Since the content is all in XML and there aren’t a lot of newlines, the script will insert a newline after every tag and before every end-tag (tags that begin with a slash, as in </ … >).
While this introduces a lot of blank lines, it also enables diff to focus on the real differences: the
textual content.
As far as shell syntax goes, you have seen all this in other recipes in the book, but it may be worth explaining a few pieces of syntax just to be sure you can tell what is going on in the script.
Line 11 redirects all the output from this shell function to STDERR.
That seems appropriate since this is a help message, not the normal output of this program.
By putting the redirect on the function definition, we don’t need to remember to redirect every output line separately.
Line 36 contains the terse expression if [[ ${1:0:1} == ‘/’ ]], which checks to see whether the first argument begins with a slash character.
The ${1:0:1} is the syntax for a substring of a shell variable.
The variable is ${1}, the first positional parameter.
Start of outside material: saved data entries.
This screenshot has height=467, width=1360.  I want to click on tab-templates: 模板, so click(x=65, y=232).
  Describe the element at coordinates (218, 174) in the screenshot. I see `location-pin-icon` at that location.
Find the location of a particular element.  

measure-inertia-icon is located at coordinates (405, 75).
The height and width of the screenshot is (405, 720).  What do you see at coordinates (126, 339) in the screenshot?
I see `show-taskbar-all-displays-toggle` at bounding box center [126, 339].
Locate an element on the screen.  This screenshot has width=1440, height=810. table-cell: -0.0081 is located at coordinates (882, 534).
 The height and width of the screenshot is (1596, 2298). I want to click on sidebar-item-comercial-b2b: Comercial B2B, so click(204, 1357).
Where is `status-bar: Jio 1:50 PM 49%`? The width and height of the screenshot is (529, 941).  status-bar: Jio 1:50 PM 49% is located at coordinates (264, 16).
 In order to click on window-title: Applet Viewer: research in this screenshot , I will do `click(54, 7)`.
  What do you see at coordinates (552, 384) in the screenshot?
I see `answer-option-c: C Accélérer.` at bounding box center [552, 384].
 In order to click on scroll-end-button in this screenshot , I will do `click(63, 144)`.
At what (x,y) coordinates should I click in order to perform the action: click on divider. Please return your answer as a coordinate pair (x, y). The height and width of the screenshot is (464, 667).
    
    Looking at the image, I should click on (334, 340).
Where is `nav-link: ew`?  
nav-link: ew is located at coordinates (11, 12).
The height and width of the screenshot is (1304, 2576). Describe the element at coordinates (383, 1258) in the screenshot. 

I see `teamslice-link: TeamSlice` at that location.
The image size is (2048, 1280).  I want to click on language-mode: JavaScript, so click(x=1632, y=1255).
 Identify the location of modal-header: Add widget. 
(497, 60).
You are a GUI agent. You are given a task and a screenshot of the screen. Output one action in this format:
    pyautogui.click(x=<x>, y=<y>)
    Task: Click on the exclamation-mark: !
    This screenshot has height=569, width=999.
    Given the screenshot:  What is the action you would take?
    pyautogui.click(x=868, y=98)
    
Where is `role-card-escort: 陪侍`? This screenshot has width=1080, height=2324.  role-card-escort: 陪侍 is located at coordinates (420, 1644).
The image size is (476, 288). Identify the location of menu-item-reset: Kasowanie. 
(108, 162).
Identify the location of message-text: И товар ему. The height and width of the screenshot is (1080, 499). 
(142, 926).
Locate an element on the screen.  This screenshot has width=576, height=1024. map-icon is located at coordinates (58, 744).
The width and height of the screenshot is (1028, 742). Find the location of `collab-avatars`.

The :0:1 syntax says to start at an offset of zero and that the substring should be one character long.
Lines 59–60 and 60–61 may be a little hard to read because they involve escaping the newline character so that it becomes part of the sed substitution string.
The substitution expression takes each > in the first substitution and each < in the second, and replaces it with itself plus a newline.
We do this to our content file in order to spread out the XML and get the content on lines by itself.
That way the diff doesn’t show any XML tags, just content text.